**** 本文

もちろん、仕事が楽しくて仕方なくて考え続けてしまうというならいいのですが、それでも、仕事のことを考えない「オフ」の時間をつくるほうがいいですね。自分なりのスイッチを「オフ」にする習慣をつくってみてください。
私はというと、仕事が終わったらすぐに白衣を脱いでハンガーにかけます。これがスイッチ「オフ」の合図になっていて、仕事場からは少しでも早く出るようにしています。カルテなどを、患者さんごとに、診察と診察の合間に集中して書き終えるようにしているのは、このためでもあります。眠るギリギリまで仕事のことを考えていると、交感神経が優位のまま、からだが緊張状態のままで、夢でも仕事に追いかけられて疲れもとれません。
眠る前にリラックスできる音楽を聴いたり、よい香りを嗅いだりして、少しでも仕事を忘れる時間をつくってください。
![書影『ほどよく忘れて生きていく 91歳の心療内科医の心がラクになる診察室』(サンマーク出版)](https://dol.ismcdn.jp/mwimgs/c/2/200/img_c25932734ffdaa04a13a1763c404f18c96442.jpg)
藤井英子 著
環境が変化するときは
からだへのストレスを気遣う
環境が変化するとき、たとえ絶好調に感じても、心身にはストレスということも。からだの変化に敏感になりましょう。

********
**** 項目一覧

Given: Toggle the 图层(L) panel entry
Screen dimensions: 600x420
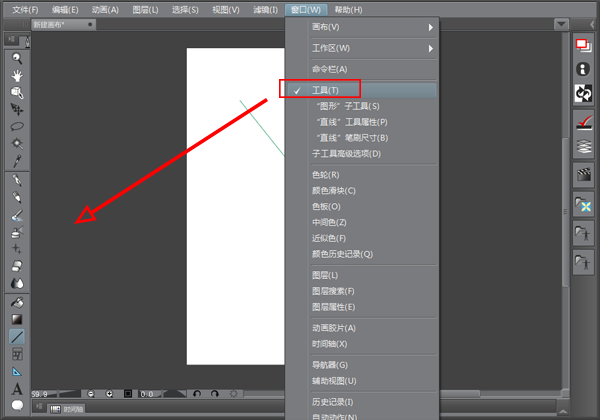Looking at the screenshot, I should pyautogui.click(x=325, y=275).
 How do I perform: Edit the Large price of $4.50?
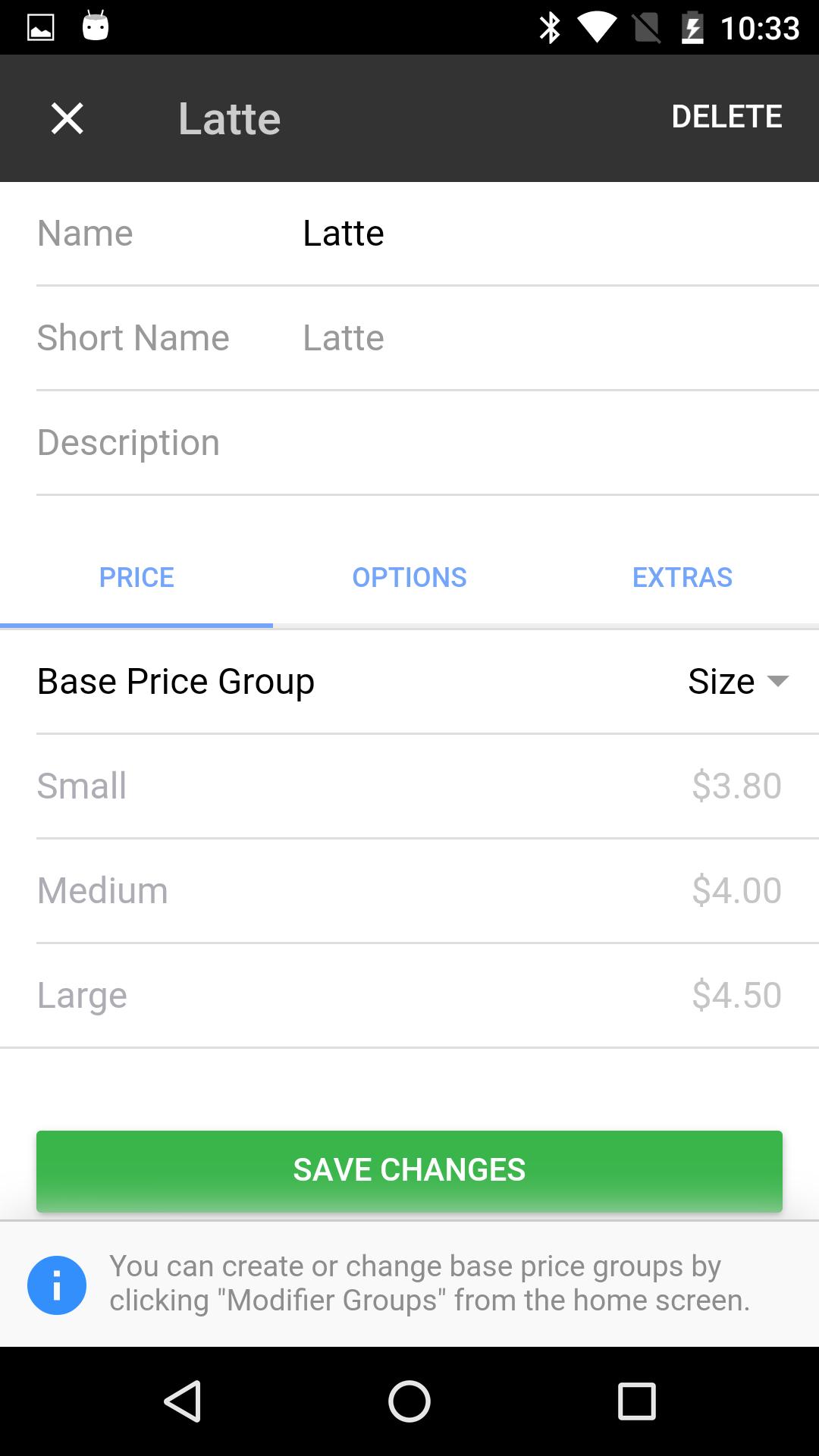pos(736,995)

********

取り組む課題:
A - 次の (i)〜(iii) の記述が本文の内容と一致するかどうかを判断し、それぞれ「はい」または「いいえ」で答え、根拠となる本文の語句を正確に引用してください。
(i) 筆者は仕事が終わるとすぐに白衣を脱ぐ。
(ii) 筆者はカルテを、一日の診察がすべて終わってからまとめて書く。
(iii) 環境が変化するときでも、絶好調に感じていれば心身にストレスはかからない。
B - 本文に基づき、次の (i)〜(iii) の問いに答えてください。
(i) 眠る前に仕事を忘れる時間をつくる方法として、何が挙げられていますか。
(ii) 眠るギリギリまで仕事のことを考えていると、どの神経が優位のままになると述べられていますか。
(iii) 本文に示された書籍の出版社はどこですか。
C - 本文のうち、「私はというと、仕事が終わった」で始まり「れる時間をつくってください。」に至るまでの部分を、一字一句違えずに再掲してください。

課題の解答:
A -
(i) はい。「仕事が終わったらすぐに白衣を脱いでハンガーにかけます」
(ii) いいえ。「カルテなどを、患者さんごとに、診察と診察の合間に集中して書き終えるようにしている」
(iii) いいえ。「たとえ絶好調に感じても、心身にはストレスということも」

B -
(i) リラックスできる音楽を聴くことと、よい香りを嗅ぐことです。
(ii) 交感神経です。
(iii) サンマーク出版です。

C -
私はというと、仕事が終わったらすぐに白衣を脱いでハンガーにかけます。これがスイッチ「オフ」の合図になっていて、仕事場からは少しでも早く出るようにしています。カルテなどを、患者さんごとに、診察と診察の合間に集中して書き終えるようにしているのは、このためでもあります。眠るギリギリまで仕事のことを考えていると、交感神経が優位のまま、からだが緊張状態のままで、夢でも仕事に追いかけられて疲れもとれません。
眠る前にリラックスできる音楽を聴いたり、よい香りを嗅いだりして、少しでも仕事を忘れる時間をつくってください。